Collected data:
--- START ---
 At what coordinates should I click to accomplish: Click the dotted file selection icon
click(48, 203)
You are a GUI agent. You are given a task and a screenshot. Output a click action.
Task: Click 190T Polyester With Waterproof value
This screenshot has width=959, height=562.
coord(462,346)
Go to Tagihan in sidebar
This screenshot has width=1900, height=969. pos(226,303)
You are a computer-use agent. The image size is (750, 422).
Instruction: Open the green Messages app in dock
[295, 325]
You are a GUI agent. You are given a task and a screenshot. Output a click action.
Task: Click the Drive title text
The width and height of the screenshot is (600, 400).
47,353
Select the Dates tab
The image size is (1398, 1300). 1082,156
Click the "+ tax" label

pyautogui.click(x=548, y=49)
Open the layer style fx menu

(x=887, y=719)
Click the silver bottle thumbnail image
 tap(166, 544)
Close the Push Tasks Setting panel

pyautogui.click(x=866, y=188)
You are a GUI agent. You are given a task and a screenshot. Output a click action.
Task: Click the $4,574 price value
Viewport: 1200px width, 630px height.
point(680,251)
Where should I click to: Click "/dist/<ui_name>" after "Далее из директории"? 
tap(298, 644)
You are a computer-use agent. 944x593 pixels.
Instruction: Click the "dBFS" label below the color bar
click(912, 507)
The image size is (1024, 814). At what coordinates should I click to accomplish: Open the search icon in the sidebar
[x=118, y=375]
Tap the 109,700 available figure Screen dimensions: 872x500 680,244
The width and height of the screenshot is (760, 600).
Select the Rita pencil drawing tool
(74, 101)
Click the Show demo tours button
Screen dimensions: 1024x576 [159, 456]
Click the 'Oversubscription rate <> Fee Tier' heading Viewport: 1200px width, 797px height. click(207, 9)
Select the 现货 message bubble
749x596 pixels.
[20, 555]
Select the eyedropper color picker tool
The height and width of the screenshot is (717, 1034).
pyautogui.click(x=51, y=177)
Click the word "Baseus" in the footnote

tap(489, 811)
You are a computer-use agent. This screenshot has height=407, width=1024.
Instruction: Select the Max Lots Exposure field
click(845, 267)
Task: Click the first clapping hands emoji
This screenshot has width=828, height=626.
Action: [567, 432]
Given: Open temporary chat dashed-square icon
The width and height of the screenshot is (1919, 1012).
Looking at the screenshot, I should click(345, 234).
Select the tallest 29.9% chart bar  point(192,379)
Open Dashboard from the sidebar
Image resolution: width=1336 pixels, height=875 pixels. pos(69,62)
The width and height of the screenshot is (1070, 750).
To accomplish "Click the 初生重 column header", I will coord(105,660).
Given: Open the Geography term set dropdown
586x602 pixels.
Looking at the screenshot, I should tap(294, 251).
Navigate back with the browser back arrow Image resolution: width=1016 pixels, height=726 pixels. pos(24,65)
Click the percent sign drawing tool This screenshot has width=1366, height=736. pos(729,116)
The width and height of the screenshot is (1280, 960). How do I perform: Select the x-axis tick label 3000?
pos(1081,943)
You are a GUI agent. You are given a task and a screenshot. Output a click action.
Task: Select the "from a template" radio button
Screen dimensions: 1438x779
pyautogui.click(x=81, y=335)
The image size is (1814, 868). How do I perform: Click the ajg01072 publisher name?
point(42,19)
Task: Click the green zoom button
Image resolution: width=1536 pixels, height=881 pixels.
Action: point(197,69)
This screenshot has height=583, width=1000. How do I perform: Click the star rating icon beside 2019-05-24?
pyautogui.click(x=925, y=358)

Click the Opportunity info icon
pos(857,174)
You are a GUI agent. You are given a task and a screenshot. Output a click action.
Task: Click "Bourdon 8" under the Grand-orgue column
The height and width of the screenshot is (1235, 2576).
--- END ---
Activity: Look through the entries above for the word "computer". Copy every line where it shows up.

Result:
You are a computer-use agent. The image size is (750, 422).
You are a computer-use agent. 944x593 pixels.
You are a computer-use agent. This screenshot has height=407, width=1024.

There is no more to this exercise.